Research
The Puri Lab is interested in how bacteria use natural products to interact with each other and their environment. We use multidisciplinary approaches including microbiology, genetics, and chemistry to identify and characterize the structure, function, and biosynthesis of natural products produced by underexplored bacteria.
Chemical ecology
Groups of bacteria are responsible for many important processes on earth, from human
health to carbon cycling. While a great deal of progress has been made identifying
the bacterial species that are involved in these activities, in most cases how these bacteria actually interact remains a mystery. We are interested in determining
the molecular details of how these bacteria interact with each other and their environment.
One form of chemical communication we focus on is quorum sensing, which bacteria use
to regulate their gene expression in a density-dependent manner.

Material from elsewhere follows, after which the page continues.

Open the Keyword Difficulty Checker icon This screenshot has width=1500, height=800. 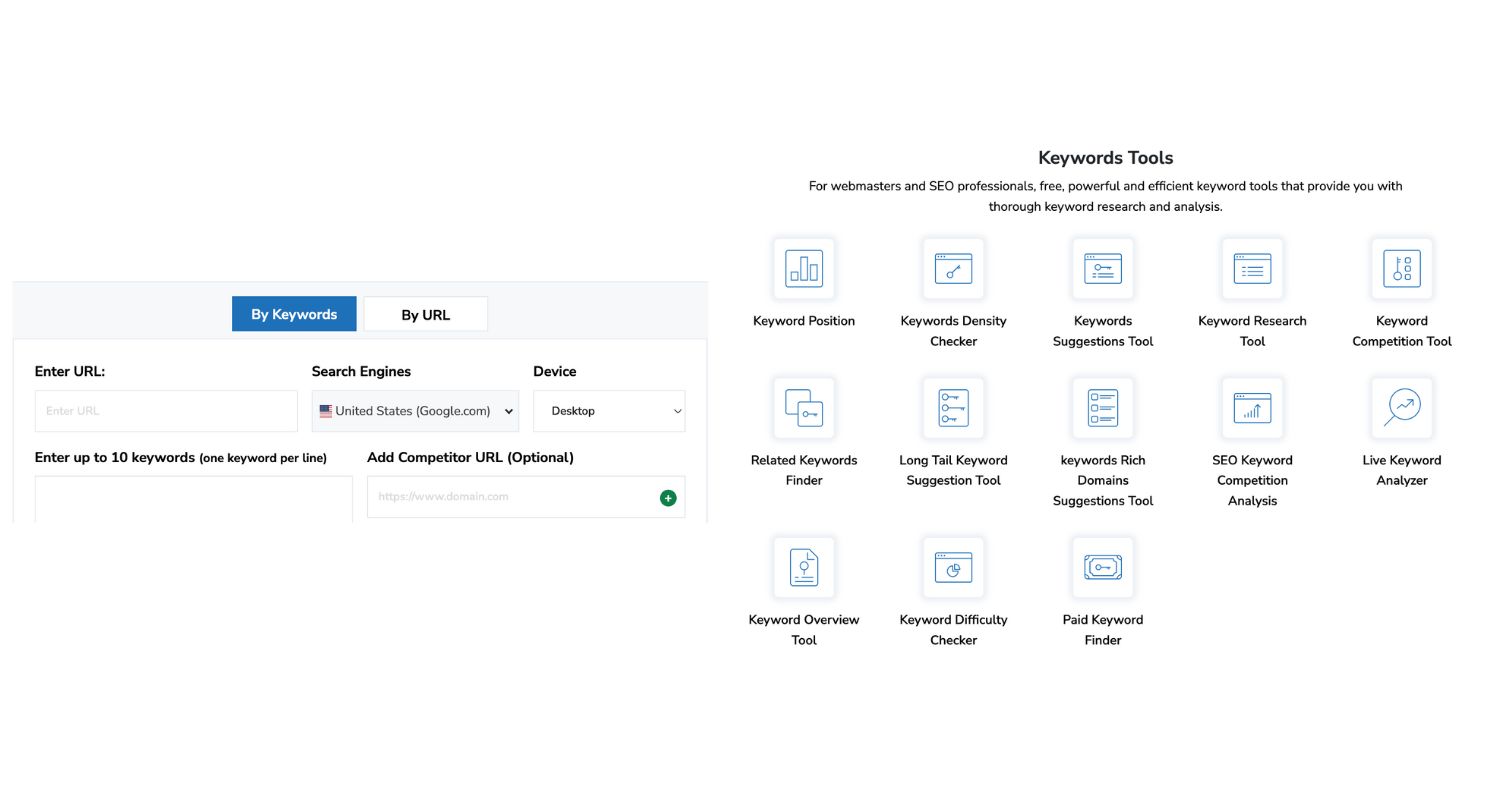click(953, 567)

Natural product discovery and biosynthesis
Natural products form the basis of many compounds essential to medicine and agriculture. Therefore, there is a constant demand for new sources of these molecules. The number
of sequenced bacterial genomes has exploded in recent years, revealing a large untapped
source of novel biosynthetic potential in species not traditionally relied upon for
natural product discovery. We are interested in discovering new natural products with
therapeutic potential from underexplored bacterial species. We are also interested in determining how these compounds are biosynthesized, in order
to discover new chemistry that can be used to make novel compounds from renewable
feedstocks in the future.
Regulation of biosynthetic gene clusters
Bacteria often regulate the production of the natural products they make because they
are energetically expensive. We are interested in determining how these clusters are
regulated, including how to turn on ones that are off in the laboratory (cryptic clusters)
in order to increase the chance of discovering new compounds.